## Exercise material
============================================================

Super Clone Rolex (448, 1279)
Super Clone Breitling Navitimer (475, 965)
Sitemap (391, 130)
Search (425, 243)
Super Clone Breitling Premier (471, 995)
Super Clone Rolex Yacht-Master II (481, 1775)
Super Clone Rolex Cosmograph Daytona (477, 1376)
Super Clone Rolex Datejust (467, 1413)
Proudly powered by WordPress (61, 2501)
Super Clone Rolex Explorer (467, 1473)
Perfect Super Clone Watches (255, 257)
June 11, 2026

============================================================

## Assigned task
Each line above is to be repeated exactly.

## Response below
Super Clone Rolex (448, 1279)
Super Clone Breitling Navitimer (475, 965)
Sitemap (391, 130)
Search (425, 243)
Super Clone Breitling Premier (471, 995)
Super Clone Rolex Yacht-Master II (481, 1775)
Super Clone Rolex Cosmograph Daytona (477, 1376)
Super Clone Rolex Datejust (467, 1413)
Proudly powered by WordPress (61, 2501)
Super Clone Rolex Explorer (467, 1473)
Perfect Super Clone Watches (255, 257)
June 11, 2026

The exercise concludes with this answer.